Photos and review by Micah Gummel
Show photos HERE
U2 kicked off its U.S. leg of the iNNOCENCE+eXPERIENCE tour under arduous circumstances: a physically damaged lead singer and a record, Songs of Innocence, that sparked a backlash after it was distributed for free to 500 million people via iTunes in September. From those setbacks, the vulnerable band saw the opportunity to turn uncertainty into a platform to redefine its place in rock ‘n’ roll’s pantheon.

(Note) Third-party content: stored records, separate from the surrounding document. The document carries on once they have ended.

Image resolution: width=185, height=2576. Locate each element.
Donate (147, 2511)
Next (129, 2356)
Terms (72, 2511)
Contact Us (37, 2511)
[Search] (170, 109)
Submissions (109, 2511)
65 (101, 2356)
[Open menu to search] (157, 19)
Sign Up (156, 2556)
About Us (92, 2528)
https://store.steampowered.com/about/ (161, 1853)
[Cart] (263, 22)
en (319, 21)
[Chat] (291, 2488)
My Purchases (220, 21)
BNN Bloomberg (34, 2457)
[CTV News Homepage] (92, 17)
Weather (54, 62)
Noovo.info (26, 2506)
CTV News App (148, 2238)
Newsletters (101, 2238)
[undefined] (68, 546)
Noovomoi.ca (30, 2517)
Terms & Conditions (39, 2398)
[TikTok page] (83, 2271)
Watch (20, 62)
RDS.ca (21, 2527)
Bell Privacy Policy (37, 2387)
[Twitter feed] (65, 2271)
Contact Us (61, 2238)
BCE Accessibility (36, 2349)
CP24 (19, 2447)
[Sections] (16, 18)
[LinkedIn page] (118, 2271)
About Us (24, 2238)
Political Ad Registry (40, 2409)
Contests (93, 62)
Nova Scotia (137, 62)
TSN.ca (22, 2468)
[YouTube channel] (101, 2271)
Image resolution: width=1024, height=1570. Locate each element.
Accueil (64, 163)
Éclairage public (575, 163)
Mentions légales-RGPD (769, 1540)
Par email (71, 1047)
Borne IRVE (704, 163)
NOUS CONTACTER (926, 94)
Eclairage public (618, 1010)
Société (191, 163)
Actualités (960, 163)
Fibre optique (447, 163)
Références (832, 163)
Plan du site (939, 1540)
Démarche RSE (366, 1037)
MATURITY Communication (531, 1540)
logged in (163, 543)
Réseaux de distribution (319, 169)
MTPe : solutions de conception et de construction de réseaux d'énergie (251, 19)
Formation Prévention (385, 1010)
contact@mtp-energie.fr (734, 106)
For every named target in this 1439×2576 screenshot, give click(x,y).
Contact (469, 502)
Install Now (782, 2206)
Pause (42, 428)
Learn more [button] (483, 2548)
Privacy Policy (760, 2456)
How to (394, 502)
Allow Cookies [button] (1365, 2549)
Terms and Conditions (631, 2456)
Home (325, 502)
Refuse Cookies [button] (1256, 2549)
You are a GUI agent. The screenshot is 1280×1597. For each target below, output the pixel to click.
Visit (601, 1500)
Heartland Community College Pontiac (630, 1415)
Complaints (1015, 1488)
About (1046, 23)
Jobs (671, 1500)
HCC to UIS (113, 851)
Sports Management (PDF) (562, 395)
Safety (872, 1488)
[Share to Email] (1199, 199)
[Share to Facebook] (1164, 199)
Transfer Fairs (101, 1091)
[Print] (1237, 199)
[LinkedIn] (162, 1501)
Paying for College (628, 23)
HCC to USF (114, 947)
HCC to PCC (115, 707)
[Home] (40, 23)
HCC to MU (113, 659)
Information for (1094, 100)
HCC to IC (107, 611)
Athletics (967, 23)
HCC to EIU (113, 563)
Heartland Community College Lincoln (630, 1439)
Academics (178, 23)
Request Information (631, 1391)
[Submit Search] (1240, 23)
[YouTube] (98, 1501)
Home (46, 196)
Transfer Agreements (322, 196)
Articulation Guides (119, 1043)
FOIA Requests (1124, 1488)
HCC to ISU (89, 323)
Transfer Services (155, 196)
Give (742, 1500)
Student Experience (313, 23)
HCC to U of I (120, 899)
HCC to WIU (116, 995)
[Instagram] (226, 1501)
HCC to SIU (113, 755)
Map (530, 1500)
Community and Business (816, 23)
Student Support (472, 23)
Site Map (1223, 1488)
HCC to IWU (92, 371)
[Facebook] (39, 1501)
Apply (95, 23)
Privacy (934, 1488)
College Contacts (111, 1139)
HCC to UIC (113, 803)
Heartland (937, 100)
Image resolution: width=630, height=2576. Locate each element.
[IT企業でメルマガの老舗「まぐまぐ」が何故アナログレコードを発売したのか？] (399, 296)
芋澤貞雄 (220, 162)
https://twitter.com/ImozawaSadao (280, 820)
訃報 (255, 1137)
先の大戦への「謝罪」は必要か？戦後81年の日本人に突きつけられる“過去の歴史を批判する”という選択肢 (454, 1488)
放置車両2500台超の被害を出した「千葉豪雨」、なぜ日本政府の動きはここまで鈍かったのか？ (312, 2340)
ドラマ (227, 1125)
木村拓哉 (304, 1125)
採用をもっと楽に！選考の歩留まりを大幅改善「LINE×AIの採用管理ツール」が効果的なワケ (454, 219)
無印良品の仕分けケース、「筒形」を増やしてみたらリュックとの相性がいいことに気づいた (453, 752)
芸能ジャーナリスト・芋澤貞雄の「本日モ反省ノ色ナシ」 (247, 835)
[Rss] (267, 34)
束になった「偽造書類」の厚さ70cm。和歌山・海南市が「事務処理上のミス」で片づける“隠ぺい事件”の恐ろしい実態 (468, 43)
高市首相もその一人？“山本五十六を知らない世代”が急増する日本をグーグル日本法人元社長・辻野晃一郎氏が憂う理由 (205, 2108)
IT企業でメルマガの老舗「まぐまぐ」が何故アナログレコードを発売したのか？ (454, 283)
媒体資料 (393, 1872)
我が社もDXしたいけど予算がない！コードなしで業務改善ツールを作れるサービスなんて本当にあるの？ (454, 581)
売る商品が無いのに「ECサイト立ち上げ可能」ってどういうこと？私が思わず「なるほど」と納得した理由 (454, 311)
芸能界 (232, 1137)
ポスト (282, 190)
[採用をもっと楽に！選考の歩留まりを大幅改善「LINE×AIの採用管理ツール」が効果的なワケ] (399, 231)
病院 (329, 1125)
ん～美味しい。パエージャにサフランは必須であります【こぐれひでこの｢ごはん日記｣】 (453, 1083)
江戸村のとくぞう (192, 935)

That it did, Friday night at the TD Garden Boston. The stage set-up was pretty astonishing. Well, at first glance you would not think so – as it was truly minimalistic (Don’t be fooled: the tour had a Fleet of 18 wheelers – my count was 19). Divided in to three platforms, an “I”-shaped one for “innocence,” a round one shaped like a lower-case “e” to represent “experience” and a walkway (called the divider stage) to signify the “passage from innocence to experience.” The general admission crowd filled in all around the two stages and the platform no matter where you were standing, This setup puts the band right in to the audience’s lap.
The concert was split into two sets with an intermission for the first time in their career Minimalstic part comes in the play when you see the setup, you see no speakers or stage props – just a small drum set and and a large light bulb hovering over the “main stage”. For this tour The band is also experimenting with a new sound system. Rather than having speakers set up at the stage, the group will suspend speaker arrays from the ceiling of arenas so everyone will be able to hear the music equally – making the sound “uniformly transparent.” The volume was truly constant throughout the arena.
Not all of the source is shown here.